A morte de um menino de 3 anos após uma picada de escorpião acendeu o alerta em Conchal (SP) e aumentou a preocupação de moradores com a presença dos animais na cidade.
O caso ocorreu na noite de terça-feira (31). Segundo o relato do pai, a criança recebeu o soro antiescorpiônico mais de quatro horas após o acidente. Ela foi levada ao Hospital e Maternidade Madre Vannini, em Conchal, e depois transferida para a Santa Casa de Araras, onde morreu na manhã de quarta-feira (1º). A Polícia Civil informou que vai abrir inquérito para investigar possível negligência.
Com a repercussão do caso, moradores passaram a relatar situações frequentes envolvendo escorpiões. No bairro Santa Luzia, um casal afirma ter encontrado 35 escorpiões dentro de casa em apenas um mês.

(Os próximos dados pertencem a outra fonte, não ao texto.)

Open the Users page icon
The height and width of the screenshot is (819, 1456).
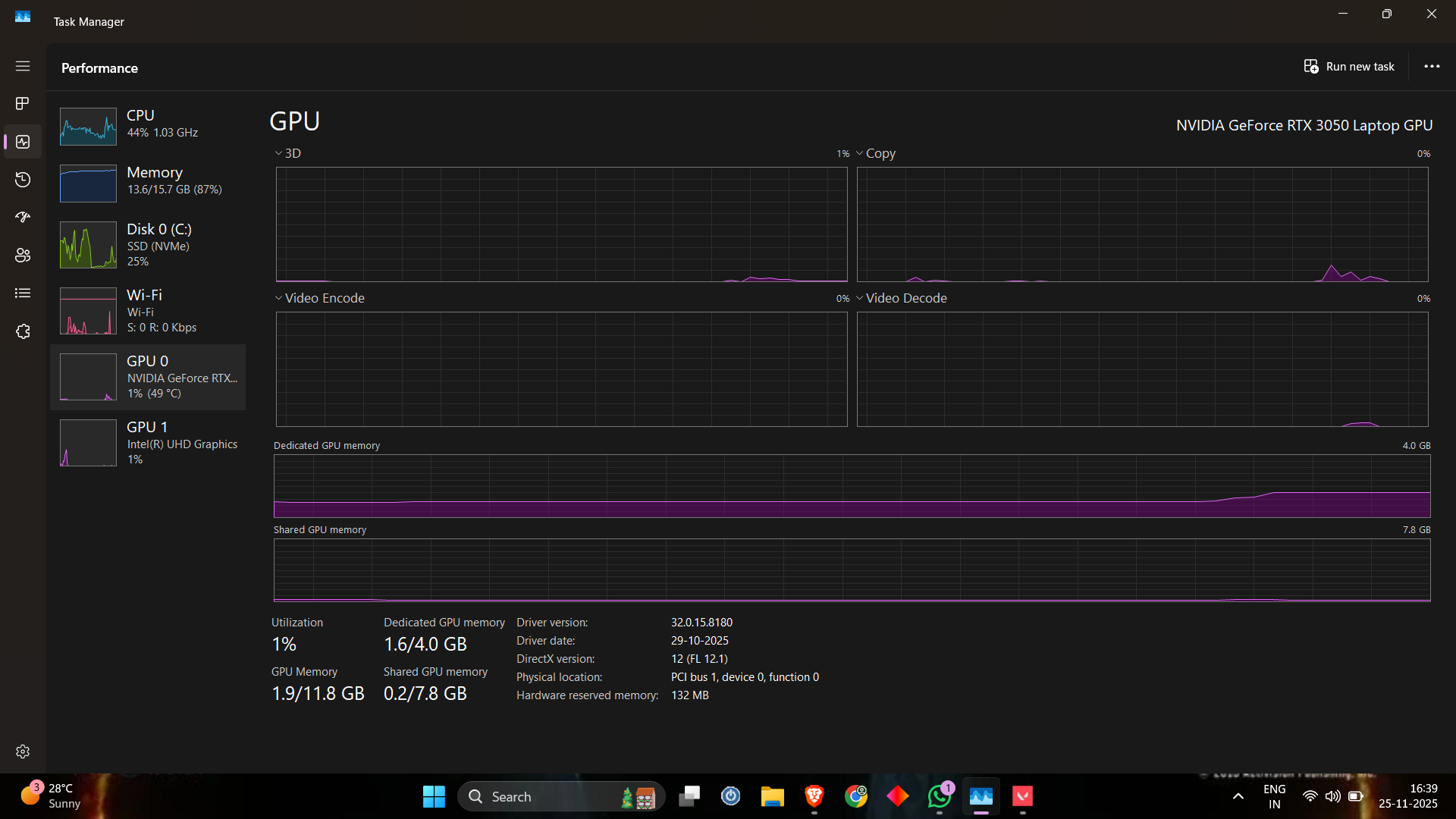coord(23,256)
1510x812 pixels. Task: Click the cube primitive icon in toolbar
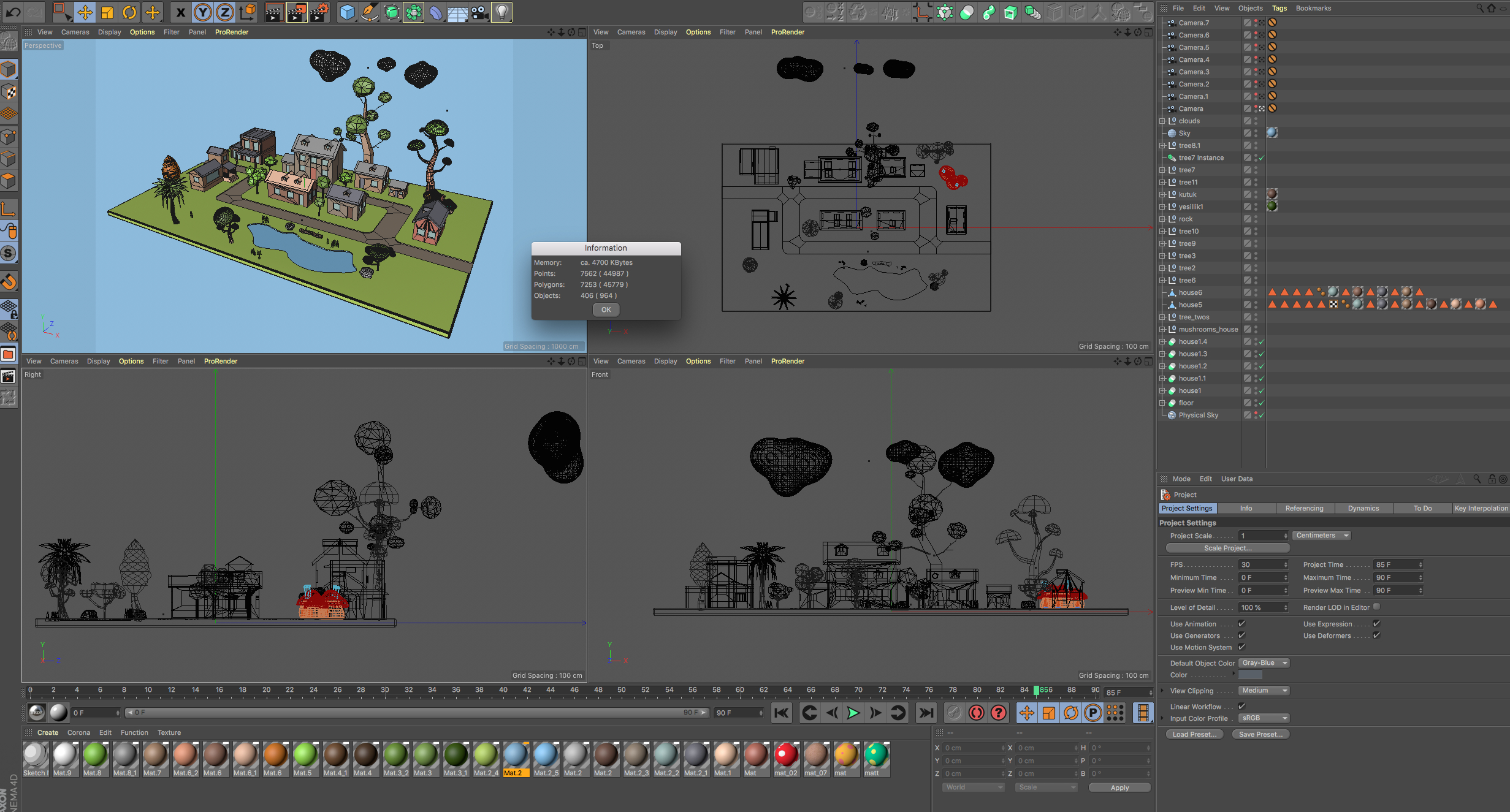pyautogui.click(x=347, y=12)
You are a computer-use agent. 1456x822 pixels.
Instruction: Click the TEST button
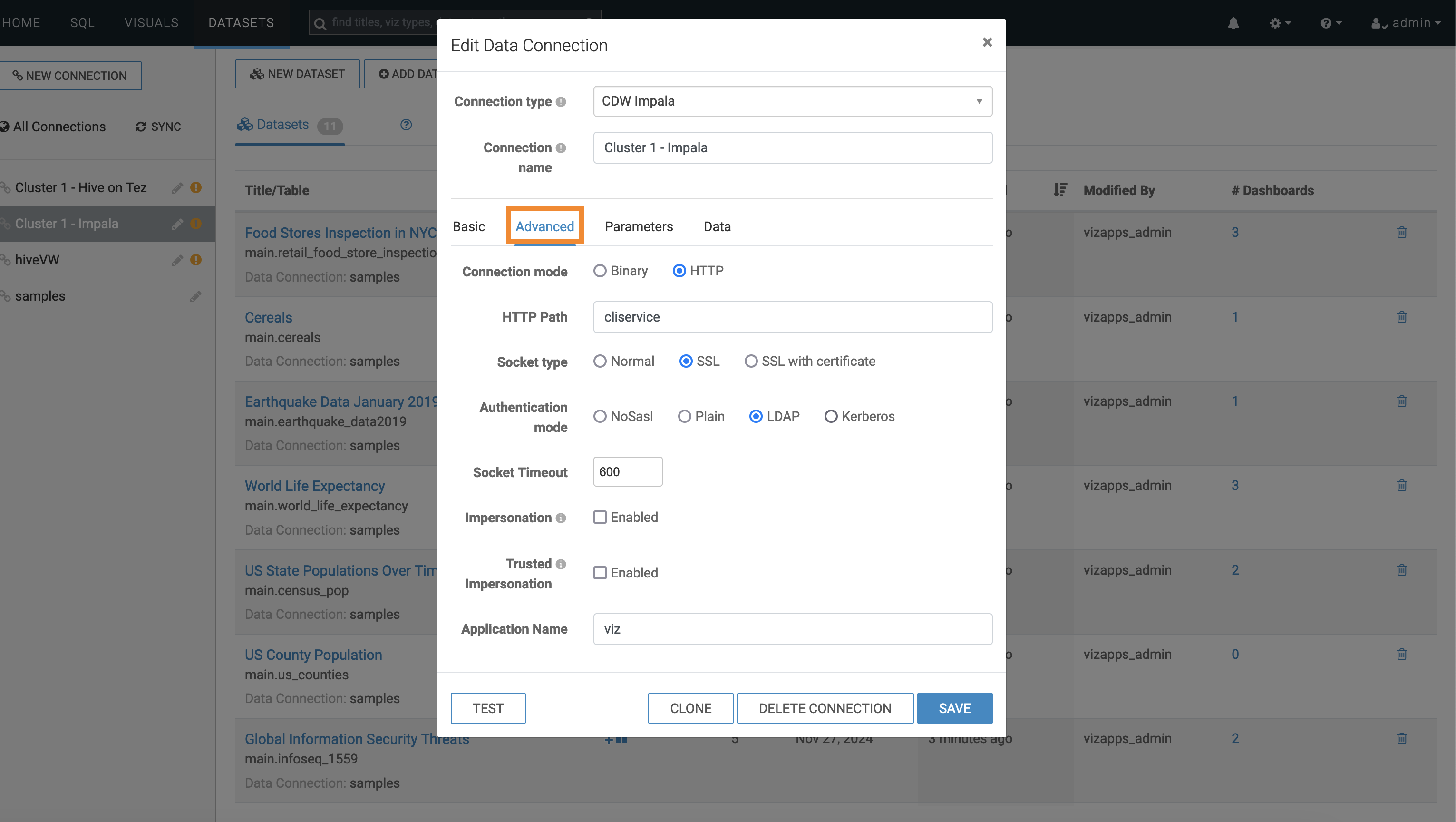(488, 708)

Para tentar conter o problema, eles passaram a criar galinhas no quintal, já que as aves podem se alimentar desses animais.
A família diz viver em constante tensão, principalmente por ter crianças em casa. “Se a criança chora à noite, a gente já levanta para ver se tem alguma coisa. Ficamos apreensivos o tempo todo”, relatou a moradora.

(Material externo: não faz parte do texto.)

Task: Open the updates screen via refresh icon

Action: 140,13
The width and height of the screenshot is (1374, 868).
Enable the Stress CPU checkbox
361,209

Outros moradores da região também questionam as medidas adotadas. Uma técnica de enfermagem contou que foi orientada a rebocar o muro da residência, mas duvida da eficácia da ação. “A gente faz o reboco, mas de onde estão vindo esses escorpiões?”, questionou.
A prefeitura informou que o reboco de muros é uma medida técnica para evitar abrigos nos vãos de tijolos e que ações de limpeza e orientação vêm sendo realizadas. Segundo o município, equipes já passaram por bairros com maior incidência dentro de uma operação chamada “Cidade Limpa”.
Moradores, porém, acreditam que o aumento de escorpiões tenha começado há cerca de três anos e apontam uma área de mato próxima como possível foco.
Sobre o atendimento, a Secretaria Estadual da Saúde informou que a Santa Casa de Araras é a unidade de referência para casos de picadas e que o protocolo prevê a aplicação do soro em crianças de até 10 anos em até 1 hora e meia após o acidente.